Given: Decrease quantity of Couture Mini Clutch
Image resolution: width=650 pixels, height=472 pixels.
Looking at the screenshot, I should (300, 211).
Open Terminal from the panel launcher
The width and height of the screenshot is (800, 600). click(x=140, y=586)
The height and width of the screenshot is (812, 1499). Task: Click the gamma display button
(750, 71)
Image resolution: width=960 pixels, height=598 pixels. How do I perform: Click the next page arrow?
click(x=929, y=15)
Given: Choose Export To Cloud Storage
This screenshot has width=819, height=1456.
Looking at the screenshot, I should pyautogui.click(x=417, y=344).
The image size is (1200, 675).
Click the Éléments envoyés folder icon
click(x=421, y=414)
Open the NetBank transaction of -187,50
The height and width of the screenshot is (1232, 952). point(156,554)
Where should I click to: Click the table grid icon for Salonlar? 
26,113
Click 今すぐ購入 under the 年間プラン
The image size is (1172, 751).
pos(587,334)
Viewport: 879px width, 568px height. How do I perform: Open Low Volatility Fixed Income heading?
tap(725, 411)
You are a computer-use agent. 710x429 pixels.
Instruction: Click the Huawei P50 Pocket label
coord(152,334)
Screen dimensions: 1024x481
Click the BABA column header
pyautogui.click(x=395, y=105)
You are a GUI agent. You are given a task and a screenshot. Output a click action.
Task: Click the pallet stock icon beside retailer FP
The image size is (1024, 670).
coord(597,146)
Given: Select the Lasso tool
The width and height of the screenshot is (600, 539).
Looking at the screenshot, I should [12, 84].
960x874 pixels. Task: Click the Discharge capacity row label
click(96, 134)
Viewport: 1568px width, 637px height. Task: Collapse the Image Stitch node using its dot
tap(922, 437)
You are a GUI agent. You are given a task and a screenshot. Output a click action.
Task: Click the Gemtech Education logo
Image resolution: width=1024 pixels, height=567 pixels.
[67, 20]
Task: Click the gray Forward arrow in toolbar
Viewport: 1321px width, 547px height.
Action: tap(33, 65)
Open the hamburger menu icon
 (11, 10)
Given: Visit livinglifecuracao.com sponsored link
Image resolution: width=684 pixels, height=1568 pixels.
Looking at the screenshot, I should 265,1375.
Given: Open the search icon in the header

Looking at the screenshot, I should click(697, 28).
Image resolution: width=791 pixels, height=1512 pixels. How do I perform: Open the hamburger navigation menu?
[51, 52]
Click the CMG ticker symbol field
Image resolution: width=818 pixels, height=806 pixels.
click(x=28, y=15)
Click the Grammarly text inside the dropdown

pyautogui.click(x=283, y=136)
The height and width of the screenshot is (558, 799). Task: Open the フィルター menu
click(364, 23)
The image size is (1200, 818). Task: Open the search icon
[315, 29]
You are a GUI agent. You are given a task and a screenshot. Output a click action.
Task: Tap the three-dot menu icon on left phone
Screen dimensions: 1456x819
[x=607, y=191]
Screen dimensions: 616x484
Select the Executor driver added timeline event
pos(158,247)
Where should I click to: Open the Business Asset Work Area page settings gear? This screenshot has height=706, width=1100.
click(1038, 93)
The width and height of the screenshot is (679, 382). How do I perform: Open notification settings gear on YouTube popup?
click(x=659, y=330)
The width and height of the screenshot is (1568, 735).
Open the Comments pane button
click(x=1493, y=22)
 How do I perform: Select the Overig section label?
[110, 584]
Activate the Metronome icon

::::

■ Task prompt ■
Could you retype exactly the lines above, starting at the line that contains "Task: Click the pallet" and ending at the line that contains "Task: Click the gray Forward arrow in toolbar", and nothing more?

■ Answer box ■
Task: Click the pallet stock icon beside retailer FP
The image size is (1024, 670).
coord(597,146)
Given: Select the Lasso tool
The width and height of the screenshot is (600, 539).
Looking at the screenshot, I should [12, 84].
960x874 pixels. Task: Click the Discharge capacity row label
click(96, 134)
Viewport: 1568px width, 637px height. Task: Collapse the Image Stitch node using its dot
tap(922, 437)
You are a GUI agent. You are given a task and a screenshot. Output a click action.
Task: Click the Gemtech Education logo
Image resolution: width=1024 pixels, height=567 pixels.
[67, 20]
Task: Click the gray Forward arrow in toolbar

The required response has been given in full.